Si le nom de l’organisation n’est pas communiqué, de nombreuses références à la Syrie, constitutives d’une orientation vers une qualification des faits en acte terroriste, sont remarquées.

Sur BFM TV et France 2, différentes évocations de la Syrie sont à dénoter : (« Il y en a un qui a dit « Nos frères sont morts en Syrie et nous on est là », « les deux témoignages nous disent la même chose, les tireurs ont criés Allahu Akbar et revendiquent des actions pour la Syrie », « Le lien avec la Syrie ne fait aucun doute » [France 2] ; « Un des tireurs aurait crié à l’intérieur du Bataclan : « C’est pour la Syrie ! » », « Certains des assaillants auraient parlé de la Syrie pour expliquer leurs actes » [BFM TV]).

155Cathy Lafon, Sud Ouest, « « Charlie Hebdo », Montrouge, Hyper Cacher : il y a quatre ans, les attentats de

janvier 2015 »[En ligne], <https://www.sudouest.fr/2017/01/07/charlie-hebdo-montrouge-hyper-cacher-il-y- a-deux-ans-les-attentats-de-janvier-2015-3083084-6093.php >, mis en ligne le 07 janvier 2017, consulté le 06 août 2019

Si les terroristes sont appelés « tireurs », l’invocation de la Syrie, dont la situation est connue par la plupart des téléspectateurs, ne laisse aucun doute sur un éventuel acte terroriste.

Les références à la Syrie ne sont pas les seuls éléments issus de stéréotypes du terrorisme.
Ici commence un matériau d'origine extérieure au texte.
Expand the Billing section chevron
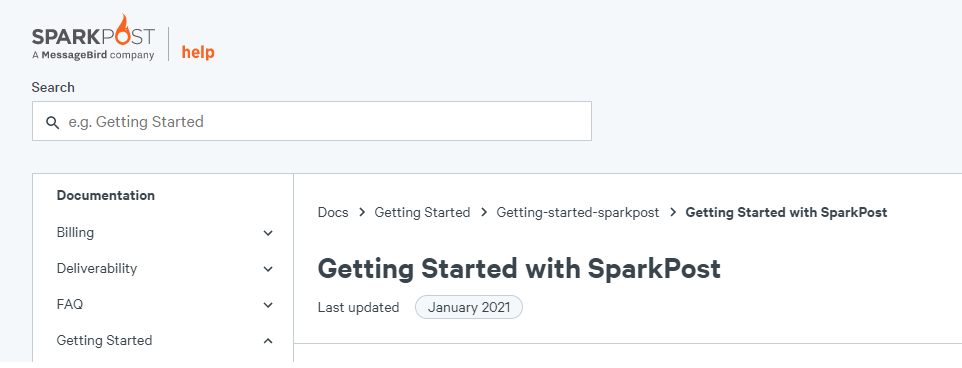Viewport: 962px width, 368px height. point(268,233)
L’expression « Allahu Akbar », généralement décriée par les terroristes et très médiatisée, renvoie à cet univers.

Les deux chaînes reviendront à de nombreuses reprises sur les témoignages (anonymes) confirmant que les tueurs auraient crié « Allahu Akbar » (« Des assaillants qui auraient tiré dans la foule en criant Allahu Akbar » [BFM TV] ; «Ils auraient criés Allahu Akbar avant de tirer sur la foule », « Ils ont tirés en plein dans la foule en criant Allahu Akbar », « Les deux témoignages nous disent la même chose, les tireurs ont criés Allahu Akbar et revendiquent des actions pour la Syrie » [France 2]).
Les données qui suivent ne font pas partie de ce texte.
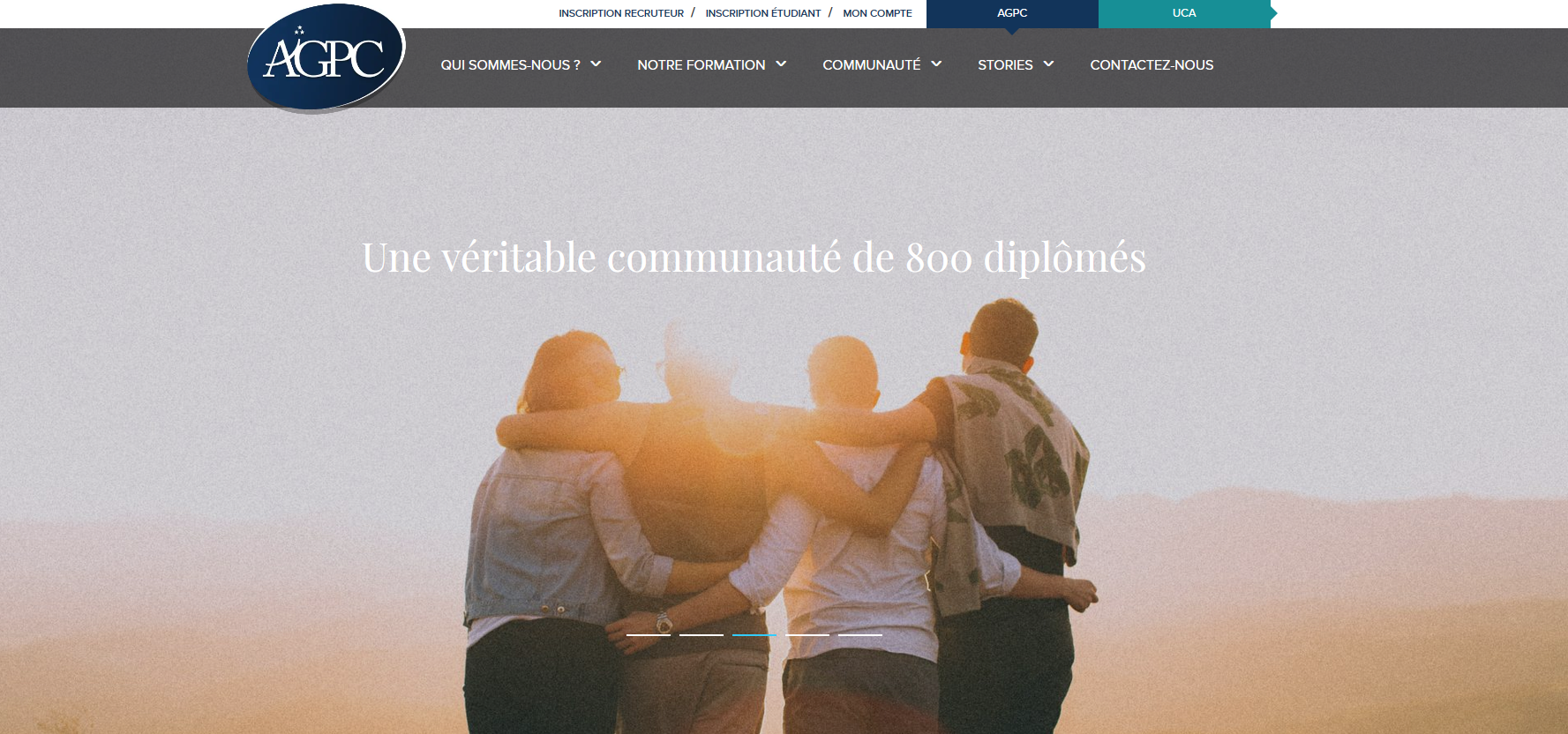This screenshot has width=1568, height=734.
Task: Switch to the AGPC tab
Action: pyautogui.click(x=1012, y=13)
Les deux derniers exemples diffusés dans l’édition spéciale du 13 novembre 2015 sur France 2 démontrent une utilisation particulière des temps de conjugaison.
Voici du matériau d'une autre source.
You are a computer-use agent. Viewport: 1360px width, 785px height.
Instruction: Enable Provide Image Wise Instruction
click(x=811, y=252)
Cet exemple témoigne de l’importance du conditionnel lorsque les informations ne sont pas certifiées. Toutefois, lorsque la chaîne enregistre un deuxième témoignage délivrant les mêmes informations, celles-ci sont ensuite considérées comme étant vérifiées. Elles seront par la suite délivrées au passé composé, l’un des temps de l’indicatif considéré comme le mode de la « réalité »156.

Ainsi, si le lexique du « terrorisme » est évité, cela n’empêche en rien sa suggestion par les chaînes de télévision. Cette mise en discours participe d’ailleurs à dramatiser la figure du méchant, par la stimulation d’imaginaires sociaux, méthode déjà évoquée ci-dessus (voir partie 2).